Question

Calculate kinetic energy of an electron having wavelength 1nm.
A. 2.1 eV
B. 3.1 eV
C. 1.5 eV
D. 4.2 eV

Answer 1

Hint: We will use the equation to find de-Broglie wavelength to find the kinetic energy of the electron with wavelength 1nm. De-Broglie wavelength of a particle is inversely proportional to the momentum of that particular body.
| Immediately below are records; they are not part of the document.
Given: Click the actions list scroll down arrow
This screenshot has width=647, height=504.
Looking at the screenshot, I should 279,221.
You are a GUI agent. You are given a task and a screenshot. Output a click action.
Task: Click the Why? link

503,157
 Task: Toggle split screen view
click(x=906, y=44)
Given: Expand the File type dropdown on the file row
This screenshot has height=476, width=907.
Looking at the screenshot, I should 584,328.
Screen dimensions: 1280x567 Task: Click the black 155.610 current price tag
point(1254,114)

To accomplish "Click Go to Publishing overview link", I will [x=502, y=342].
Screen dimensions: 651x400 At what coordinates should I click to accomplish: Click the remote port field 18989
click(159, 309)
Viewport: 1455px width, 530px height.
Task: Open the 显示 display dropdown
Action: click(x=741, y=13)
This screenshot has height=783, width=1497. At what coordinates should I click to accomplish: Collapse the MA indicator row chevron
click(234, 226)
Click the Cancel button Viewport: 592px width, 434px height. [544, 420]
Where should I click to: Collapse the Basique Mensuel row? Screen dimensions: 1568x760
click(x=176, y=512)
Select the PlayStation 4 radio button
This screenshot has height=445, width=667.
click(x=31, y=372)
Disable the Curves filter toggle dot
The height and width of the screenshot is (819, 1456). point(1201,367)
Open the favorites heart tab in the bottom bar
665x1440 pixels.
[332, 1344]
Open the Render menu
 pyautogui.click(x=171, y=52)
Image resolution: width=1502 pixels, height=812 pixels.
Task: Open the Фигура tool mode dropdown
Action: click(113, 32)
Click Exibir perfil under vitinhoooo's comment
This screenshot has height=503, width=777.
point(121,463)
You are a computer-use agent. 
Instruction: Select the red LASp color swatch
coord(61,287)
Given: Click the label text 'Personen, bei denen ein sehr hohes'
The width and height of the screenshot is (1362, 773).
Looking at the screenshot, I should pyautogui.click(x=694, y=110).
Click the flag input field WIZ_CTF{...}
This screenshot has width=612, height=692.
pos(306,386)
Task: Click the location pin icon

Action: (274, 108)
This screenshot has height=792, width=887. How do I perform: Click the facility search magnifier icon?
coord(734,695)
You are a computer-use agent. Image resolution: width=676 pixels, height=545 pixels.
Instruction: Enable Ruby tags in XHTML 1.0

We should know that kinetic energy and momentum of a particle is related as $K.E=\dfrac{{{P}^{2}}}{2m}$.
Formula used:
$\lambda =\dfrac{h}{\sqrt{2m{{E}_{kinetic}}}}$

Complete answer:
The formula for finding de-Broglie wavelength is given as,
$\lambda =\dfrac{h}{P}=\dfrac{h}{mv}$
Where, h is the planck's constant.
      And P is the momentum of the particle.
But we know that, momentum of a particle is related to its kinetic energy as,
$K.E=\dfrac{{{P}^{2}}}{2m}$
Where, m is the mass of that particle.
Now,
$\begin{align}
  & K.E=\dfrac{{{P}^{2}}}{2m} \\
 & \Rightarrow P=\sqrt{2m\left( K.E \right)} \\
\end{align}$
Now, substituting this equation for P in the de-Broglie equation, we will get,
$\lambda =\dfrac{h}{\sqrt{2m\left( K.E \right)}}$
Now, to find the wavelength of the electron with wavelength 1 nm, we will use this equation.
$\lambda =\dfrac{h}{\sqrt{2m\left( K.E \right)}}$
Where, $\lambda $ is the wavelength of the electron.
               h is the planck's constant having the value $6.626\times {{10}^{-34}}$.
               m is the mass of the electron ($9.1\times {{10}^{-31}}kg$).
               And K.E is the kinetic energy of the electron.
So,
$\begin{align}
  & \lambda =\dfrac{h}{\sqrt{2m\left( K.E \right)}} \\
 & \Rightarrow K.E=\dfrac{{{h}^{2}}}{2m{{\lambda }^{2}}} \\
 & \Rightarrow K.E=\dfrac{{{\left( 6.626\times {{10}^{-34}} \right)}^{2}}}{2\left( 9.1\times {{10}^{-31}}kg \right){{\left( 1\times {{10}^{-9}} \right)}^{2}}} \\
 & \Rightarrow K.E=2.42\times {{10}^{-19}}J \\
\end{align}$
To convert the unit joule into eV, we will further divide it with the charge of an electron.
$\Rightarrow K.E=\dfrac{2.42\times {{10}^{-19}}}{1.6\times {{10}^{-19}}}\approx 1.5eV$
Therefore, kinetic energy of an electron with wavelength 1nm is found to be 1.5eV.

So, the correct answer is “Option C”.

Note:
In questions like this, remembering the relation between wavelength and kinetic energy of a particle directly will help to solve the problem quickly. Also, after finding the kinetic energy in S.I units and converting it to eV is important as options are given in that unit. Joule can be converted into electron volts by dividing it with the modulus of charge of an electron. i.e. $1.6\times {{10}^{-19}}$.